Sabrina ColeJun 27, 2026 5 min read

Mackenzie Shirilla Loses Latest Appeal After Lawyers Missed Deadline by One Day

Mackenzie Shirilla's arrest and the damaged car after the crash. | Strongsville Police Department / Cuyahoga County Prosecutor's Office
Mackenzie Shirilla's arrest and the damaged car after the crash. | Strongsville Police Department / Cuyahoga County Prosecutor's Office

The Ohio Supreme Court has declined to hear Mackenzie Shirilla's latest appeal, leaving her murder conviction and life sentence intact. The ruling, issued June 23, 2026, comes as the case has drawn renewed national attention following the May premiere of the Netflix documentary The Crash.

The Appeal and Why It Failed

Shirilla, now 21, is serving two concurrent sentences of 15 years to life at the Ohio Reformatory for Women for the 2022 deaths of her boyfriend, Dominic Russo, 20, and their friend, Davion Flanagan, 19. In a July 31, 2022, early-morning crash in Strongsville, Ohio, Shirilla drove her Toyota Camry into the side of a brick building at approximately 100 mph without braking. Prosecutors argued the crash was intentional and pointed to surveillance footage, vehicle black box data, and a pattern of volatile behavior in Shirilla's relationship with Russo. In 2023, Cuyahoga County Common Pleas Judge Nancy Margaret Russo found her guilty on all counts, including murder and aggravated vehicular homicide.

Mackenzie Shirilla. | Ohio Reformatory for Women
Mackenzie Shirilla. | Ohio Reformatory for Women

This was Shirilla's second failed appeal. The core problem was procedural: her attorneys missed the 365-day deadline to file a post-conviction relief petition by a single day. They had submitted it on Oct. 24, 2024 — one day after the deadline triggered by the Oct. 23, 2023, filing of her trial transcripts. Her legal team argued the error stemmed from a calendar miscalculation that failed to account for 2024 being a leap year. Neither the Eighth District Court of Appeals nor the Ohio Supreme Court accepted that explanation.

——

TASK LIST:
[A] In the article on Mackenzie Shirilla's appeal, transcribe the passage from "The Ohio Supreme Court has" up to and including "documentary The Crash.".
[B] List every person the article on Mackenzie Shirilla's appeal names by full name.
The lines that come after this article have nothing to do with it.

——

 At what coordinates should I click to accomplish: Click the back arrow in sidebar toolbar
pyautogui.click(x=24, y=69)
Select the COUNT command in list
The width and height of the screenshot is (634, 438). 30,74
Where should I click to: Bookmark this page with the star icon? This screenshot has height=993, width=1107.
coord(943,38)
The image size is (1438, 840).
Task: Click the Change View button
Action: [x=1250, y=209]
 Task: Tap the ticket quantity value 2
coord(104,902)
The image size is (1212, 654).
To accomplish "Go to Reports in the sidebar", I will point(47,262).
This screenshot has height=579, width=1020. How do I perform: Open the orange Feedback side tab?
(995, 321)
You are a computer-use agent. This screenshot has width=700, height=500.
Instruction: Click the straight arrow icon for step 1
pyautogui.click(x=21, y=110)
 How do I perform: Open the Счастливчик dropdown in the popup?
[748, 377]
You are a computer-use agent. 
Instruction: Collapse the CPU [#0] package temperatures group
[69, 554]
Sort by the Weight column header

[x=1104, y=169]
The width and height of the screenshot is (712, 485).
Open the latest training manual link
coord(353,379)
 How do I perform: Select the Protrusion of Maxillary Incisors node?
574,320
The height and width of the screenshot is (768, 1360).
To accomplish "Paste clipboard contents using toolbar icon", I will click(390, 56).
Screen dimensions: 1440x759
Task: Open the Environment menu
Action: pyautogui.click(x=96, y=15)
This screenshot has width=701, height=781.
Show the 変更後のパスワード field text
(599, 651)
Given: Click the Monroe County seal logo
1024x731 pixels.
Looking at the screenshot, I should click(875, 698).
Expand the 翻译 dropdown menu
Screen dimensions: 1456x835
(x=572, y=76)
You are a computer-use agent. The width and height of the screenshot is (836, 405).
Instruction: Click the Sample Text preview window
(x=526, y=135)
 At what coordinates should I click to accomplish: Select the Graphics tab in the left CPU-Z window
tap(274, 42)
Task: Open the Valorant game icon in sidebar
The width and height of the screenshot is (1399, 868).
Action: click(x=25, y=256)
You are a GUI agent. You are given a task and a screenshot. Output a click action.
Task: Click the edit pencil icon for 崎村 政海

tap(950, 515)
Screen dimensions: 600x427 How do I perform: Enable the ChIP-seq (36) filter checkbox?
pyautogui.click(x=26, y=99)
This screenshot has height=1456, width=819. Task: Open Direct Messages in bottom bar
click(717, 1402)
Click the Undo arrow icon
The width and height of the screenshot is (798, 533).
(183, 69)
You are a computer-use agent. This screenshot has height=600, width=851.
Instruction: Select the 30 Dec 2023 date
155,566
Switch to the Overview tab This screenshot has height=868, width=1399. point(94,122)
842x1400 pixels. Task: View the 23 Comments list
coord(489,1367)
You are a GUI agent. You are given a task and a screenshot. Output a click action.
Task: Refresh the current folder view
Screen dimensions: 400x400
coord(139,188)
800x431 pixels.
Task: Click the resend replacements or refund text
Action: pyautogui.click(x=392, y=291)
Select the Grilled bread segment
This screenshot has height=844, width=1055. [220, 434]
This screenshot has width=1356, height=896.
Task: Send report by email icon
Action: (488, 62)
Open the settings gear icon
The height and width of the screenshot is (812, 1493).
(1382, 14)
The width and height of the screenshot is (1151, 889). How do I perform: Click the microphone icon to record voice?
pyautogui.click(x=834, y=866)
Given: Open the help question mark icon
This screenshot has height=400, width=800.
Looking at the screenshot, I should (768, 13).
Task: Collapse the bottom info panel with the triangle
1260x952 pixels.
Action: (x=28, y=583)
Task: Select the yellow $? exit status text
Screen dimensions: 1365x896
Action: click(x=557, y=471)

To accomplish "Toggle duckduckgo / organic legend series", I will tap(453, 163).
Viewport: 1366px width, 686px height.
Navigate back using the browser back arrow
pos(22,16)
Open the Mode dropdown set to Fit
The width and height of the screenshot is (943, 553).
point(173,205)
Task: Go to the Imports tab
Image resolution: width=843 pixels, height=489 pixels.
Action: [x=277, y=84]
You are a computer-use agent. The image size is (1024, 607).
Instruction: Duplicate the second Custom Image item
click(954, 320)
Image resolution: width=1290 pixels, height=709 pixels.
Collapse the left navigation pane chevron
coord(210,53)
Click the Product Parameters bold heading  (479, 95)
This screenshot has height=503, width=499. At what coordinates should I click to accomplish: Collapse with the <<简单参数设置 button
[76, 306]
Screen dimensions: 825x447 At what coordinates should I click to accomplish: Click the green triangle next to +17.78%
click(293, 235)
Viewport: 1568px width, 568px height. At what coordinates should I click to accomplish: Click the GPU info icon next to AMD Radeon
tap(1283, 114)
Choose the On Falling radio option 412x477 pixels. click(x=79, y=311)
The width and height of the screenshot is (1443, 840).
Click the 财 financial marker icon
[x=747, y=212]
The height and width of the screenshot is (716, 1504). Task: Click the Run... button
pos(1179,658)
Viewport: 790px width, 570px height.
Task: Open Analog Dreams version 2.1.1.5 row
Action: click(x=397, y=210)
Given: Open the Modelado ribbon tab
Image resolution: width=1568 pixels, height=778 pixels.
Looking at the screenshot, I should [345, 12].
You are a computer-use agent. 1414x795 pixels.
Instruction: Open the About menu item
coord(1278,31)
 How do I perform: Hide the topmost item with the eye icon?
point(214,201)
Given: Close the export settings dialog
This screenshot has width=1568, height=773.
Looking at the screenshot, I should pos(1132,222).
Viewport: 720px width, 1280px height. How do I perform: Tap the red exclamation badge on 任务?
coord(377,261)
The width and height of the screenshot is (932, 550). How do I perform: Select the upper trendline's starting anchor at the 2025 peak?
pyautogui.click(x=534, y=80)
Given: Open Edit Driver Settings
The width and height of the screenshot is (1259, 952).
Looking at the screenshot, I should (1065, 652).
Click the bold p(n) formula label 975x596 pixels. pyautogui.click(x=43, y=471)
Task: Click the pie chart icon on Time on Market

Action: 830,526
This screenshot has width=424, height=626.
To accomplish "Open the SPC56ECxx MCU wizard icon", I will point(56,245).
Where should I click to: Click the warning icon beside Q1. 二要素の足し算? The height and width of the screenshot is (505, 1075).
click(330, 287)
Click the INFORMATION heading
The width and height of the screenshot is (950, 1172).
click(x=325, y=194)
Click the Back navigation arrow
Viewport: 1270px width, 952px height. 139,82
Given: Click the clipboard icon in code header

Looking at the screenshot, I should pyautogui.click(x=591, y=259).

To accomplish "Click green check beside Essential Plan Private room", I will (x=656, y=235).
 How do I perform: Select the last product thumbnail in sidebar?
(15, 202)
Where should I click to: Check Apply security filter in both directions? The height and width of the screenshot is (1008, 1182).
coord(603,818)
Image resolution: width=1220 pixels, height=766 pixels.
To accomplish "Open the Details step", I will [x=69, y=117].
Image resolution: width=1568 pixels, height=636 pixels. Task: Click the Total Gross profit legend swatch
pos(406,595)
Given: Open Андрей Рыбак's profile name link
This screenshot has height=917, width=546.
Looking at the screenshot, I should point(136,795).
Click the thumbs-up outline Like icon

——

RESPONSES TO THE EXERCISE:
[A]
The Ohio Supreme Court has declined to hear Mackenzie Shirilla's latest appeal, leaving her murder conviction and life sentence intact. The ruling, issued June 23, 2026, comes as the case has drawn renewed national attention following the May premiere of the Netflix documentary The Crash.

[B]
Sabrina Cole
Mackenzie Shirilla
Dominic Russo
Davion Flanagan
Nancy Margaret Russo